MAN RAY
MAN RAY
Experimenting first with Impressionism, then Pointillism, and then Cubism and Dada, Francis Picabia (1879–1953) made himself impossible to categorize. On the occasion of his October retrospective at MoMA, we try to take his measure in the pages of ARTnews. Was he “one of the leading exponents of cubism in France,” or had he “ruined an amazing talent by trying to shock the bourgeois?” Painter Philip Pearlstein wondered how Picabia helped bring “such foreign ideas to our pragmatic shores.” Picabia’s layered “transparencies” looked back as far as classicism and ahead to the likes of David Salle and Sigmar Polke, and finally, confounding audiences, came his brash “girlie” paintings. —The Editors
Picabia, one of the leading exponents of cubism in France, arrived on La Lorraine on Monday.
“Cubism is modern painting,” said Mr. Picabia. “I think, in fact I am certain, that cubism will supplant all other forms of painting. I was originally an impressionist. Now, cubism is not a development of impressionism. In my case it was a personal revolution of taste.”
—“French Cubist Here”
Francis Picabia is now here, to explain, if possible, the meaning of his work and why he became a “brigand in art.” To be sure, Picubia does not call himself a “Cubist,” whose work he says “barring the few technicalities in painting, such as reproducing the original in cubes, has much the same theory as that of the Old Masters.” Picabia says also that “he does not produce the originals, but simply impressions of original subjects.” In this room of the “Cubists” there is a so-called picture with a curious title, “A Nude Lady descending a Stairway,” which is already the conundrum of the season in New York. Up to the present writing, I understand that no one has yet been able to make out of what looks like a collection of saddle bags, either the lady or the stairway.
—“A Bomb from the Blue”
JOHN WRONN, THE MUSEUM OF MODERN ART/©2016 ARTISTS RIGHTS SOCIETY (ARS), NEW YORK, AND ADAGP, PARIS/THE MUSEUM OF MODERN ART, NEW YORK, HILLMAN PERIODICALS FUND
Picabia is the grasshopper of contemporary art, leaping lightly from ism to ism and having a very gay time of it.

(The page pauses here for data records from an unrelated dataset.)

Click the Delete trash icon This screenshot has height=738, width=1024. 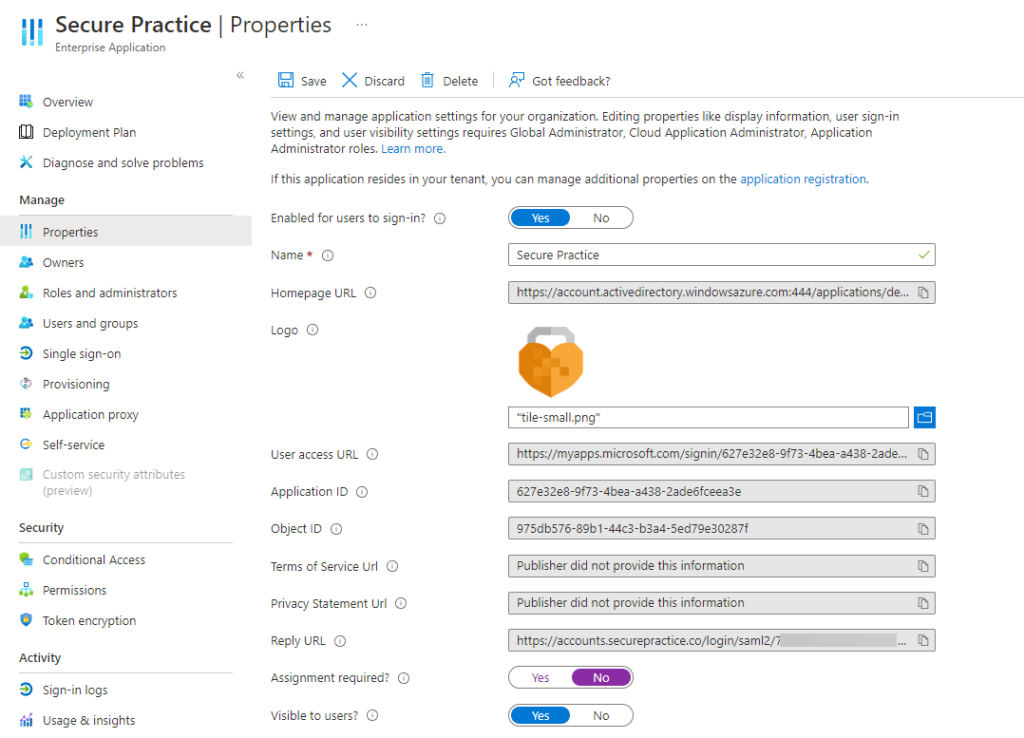click(x=428, y=81)
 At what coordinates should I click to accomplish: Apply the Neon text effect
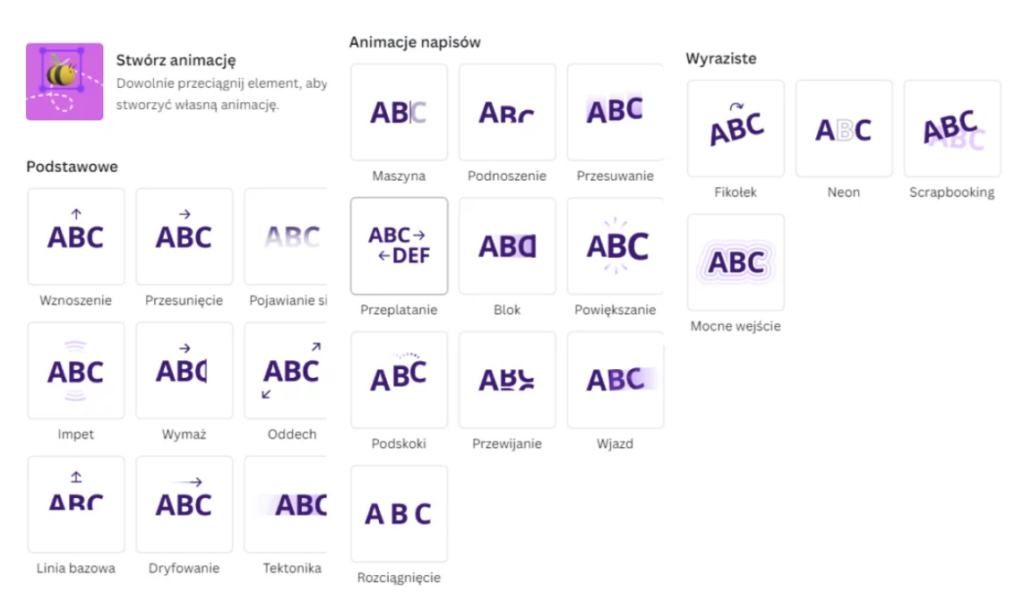pyautogui.click(x=844, y=129)
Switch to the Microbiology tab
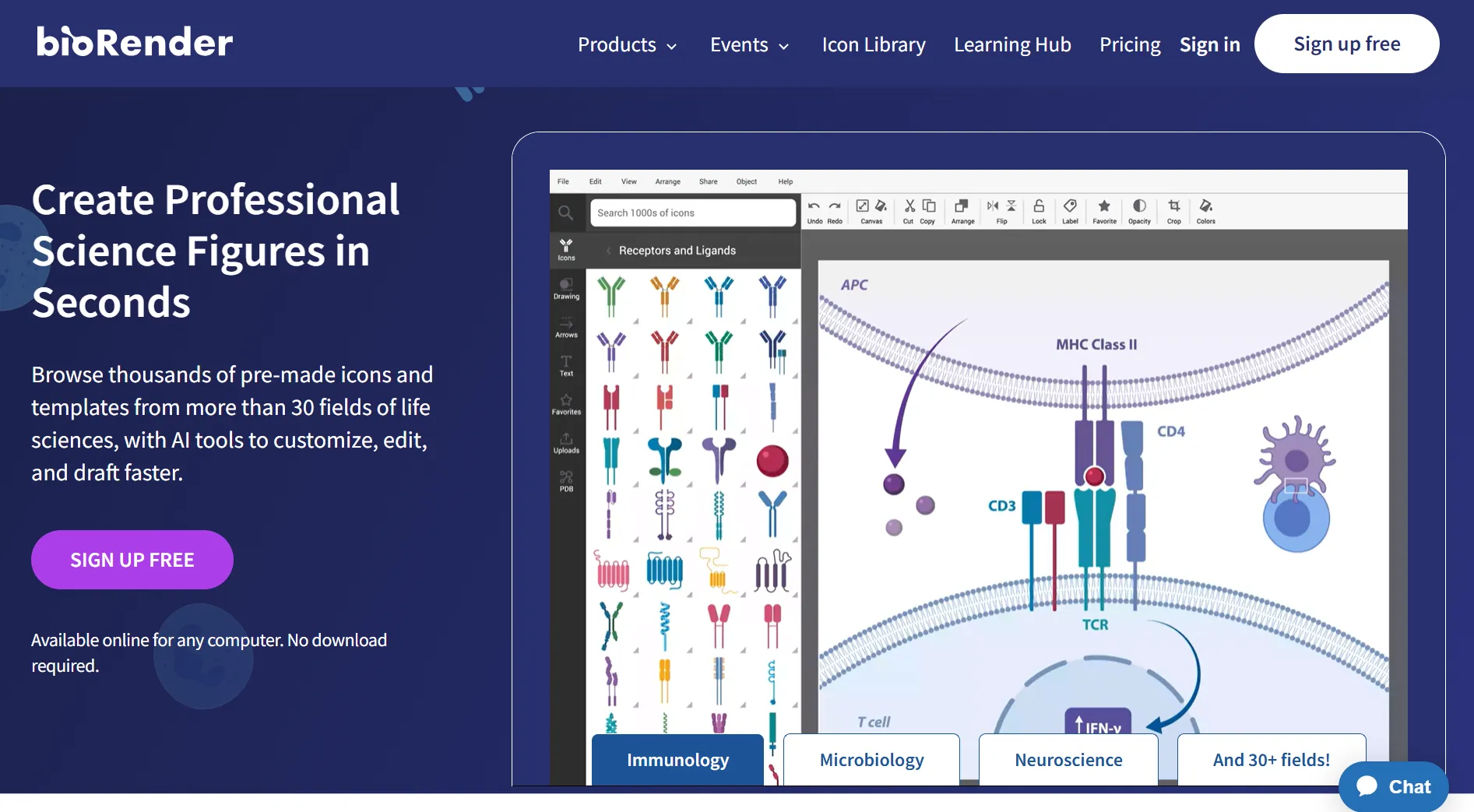This screenshot has width=1474, height=812. point(871,760)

He brings a juicy wit to a sometimes sterile field.
There are no dull moments. . . . There are wicked wiggles in every line; sly, mocking curves; a wink and a knowing smile behind each picture. But Picabia’s is a purely mental humor in spite of the fact that his subjects are so obviously physical; there is brilliant repartee; there are disembodied contes drolatiques; but the exhibition is quite innocent of any sensuality. Picabia, one feels, is a solitary observer of emotional activity rather than one who needs a partner to realize its pleasures.

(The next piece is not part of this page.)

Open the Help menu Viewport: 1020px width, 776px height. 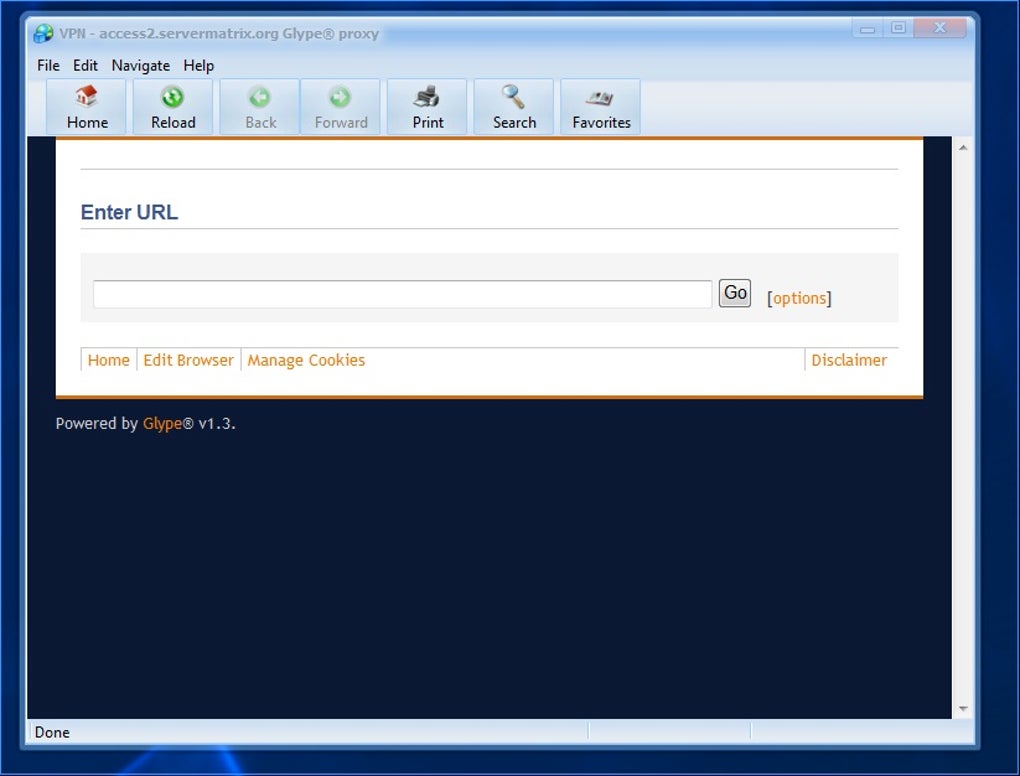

—“Francis Picabia: Intimate Gallery”
Picabia could have been a great painter had he chosen the right path. As it is, he seems to have ruined an amazing talent by trying to shock the bourgeois. The first canvas which we saw was that bit of mischief entitled “Junge,” which probably started out as a rather nondescript water scene containing a sail boat, some water and a slice of flattened landscape in the background. With some perverted instinct, perhaps cerebrally clothed in what Gertrude Stein terms the “fourth dimension,” or else cramped by a scarcity of canvas, Picabia was unsatisfied and superimposed a head on top of all this. The result of such eccentric tricks is obviously to obscure the painter’s genuine talent.
—“Francis Picabia: Valentine Gallery”
How did such foreign ideas invade our pragmatic shores? Picabia helped bring them here at the time of the 1913 Armory show. He was one of the few European artists to make the trip (he could afford it). And he held a series of newspaper interviews at the time of the opening, and again several weeks later on the occasion of a one-man exhibition, at Alfred Stieglitz’ avant-garde gallery, of watercolors made in New York after his arrival. This series of watercolors is, for me, Picabia’s highest accomplishment as a painter, and is central to his subsequent development. His interviews, given prominence in newspapers, were reprinted and widely circulated. He briefly was Mr. Modern Art, and his statements were crucial, I believe, to the evolution of esthetic opinion in this country.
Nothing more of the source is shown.